Sommario:
1. Antagonismo e collaborazione nel rapporto tra amministrazione e privato. Premessa.
2. Il requisito negativo del “non avere commesso gravi illeciti professionali”.
3. “Essere o non essere?”. Le dichiarazioni circa l’inesistenza di motivi di esclusione da valutare.
4. Cambiando prospettiva. Gli obblighi informativi rispetto a elementi a sé pregiudizievoli.
5. Gli artt. 1337 e 1338 c.c. e la buona fede nella negoziazione pubblica.
6. Il contenuto degli obblighi informativi.
7. La conseguenza della violazione degli obblighi informativi. Dalla esclusione automatica alla valutazione degli indici di integrità e affidabilità.
8. Auspicabili sviluppi, al di fuori di irreali logiche collaborative.
Abstract:
The purpose of the article is to investigate the basis and scope of the principle of good faith in public procurement, with a focus on its application to the clause providing for the exclusion of companies that have committed serious professional misconduct. The question arises as to whether there is an obligation on the company to make the public authority aware of the relevant facts for the assessment and, if so, how this obligation should be combined with the opposite obligation, for the contracting authority, to research for what she needs to know. The reference to good faith in civil law, which is usual in the most recent case law, requires the position of both parties to be reconstructed in terms of mutual solidarity. More generally, the idea that award procedures can be seen as forms of “negotiation” that must adhere to certain basic unifying principles implies accepting their equal and at the same time antagonistic dimension. The consequence is that obligations (including those of good faith) operate in a regime of reciprocity and in a perspective that is far from the idea of the subjection of one party to the other and of one interest to the other. In this perspective and with this caveat, the assimilation of public negotiations to private ones can effectively contribute to deformalize procedures, without ending up accentuating its special feature and without creating undesirable spaces of uncertainty and opportunities for litigation.

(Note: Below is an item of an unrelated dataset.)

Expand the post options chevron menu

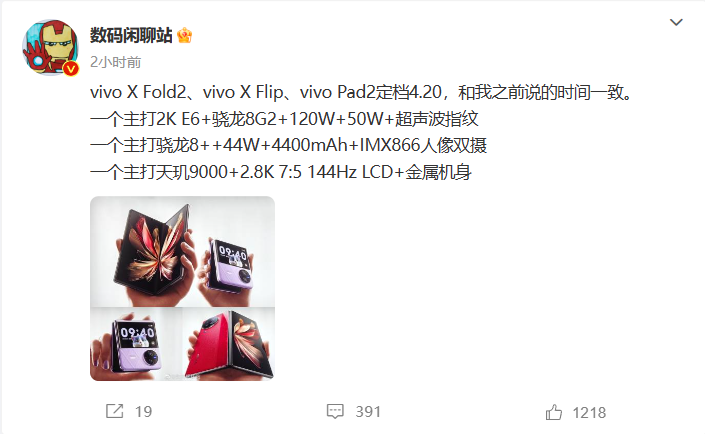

Lo scritto si propone di indagare il fondamento e la portata del principio di buona fede nell’ambito della contrattazione pubblica, esaminando, in particolare, il suo rilievo a proposito dell’applicazione della clausola che prevede l’esclusione delle imprese che abbiano commesso gravi illeciti professionali. Rispetto ad essa, si pone l’esigenza di stabilire se vi sia un obbligo per l’impresa di portare a conoscenza dell’amministrazione i fatti rilevanti ai fini della valutazione e, eventualmente, come l’obbligo di informare (dell’impresa) si combini con l’obbligo di informarsi (dell’amministrazione). Il richiamo alla buona fede di stampo civilistico, comune nella giurisprudenza più recente, impone infatti di ricostruire la posizione di entrambe le parti in termini di mutua solidarietà. Più in generale l’idea che le procedure di aggiudicazione possano anche essere viste come forme di trattativa che debbono aderire ad alcuni principi di fondo unificanti, implica accettare (per quel profilo) la dimensione paritaria e al contempo antagonista della negoziazione, in cui gli obblighi (anche quelli di buona fede) operano in regime di reciprocità e in un’ottica molto lontana rispetto all’idea della soggezione dell’una parte rispetto all’altra e di un interesse rispetto all’altro. È in quest’ottica e con questo caveat che l’avvicinamento della negoziazione pubblica a quella privata può effettivamente contribuire ad una deformalizzazione delle procedure, senza finire con l’accentuare il suo tratto di specialità e senza creare indesiderabili spazi di incertezza e occasioni di contenzioso.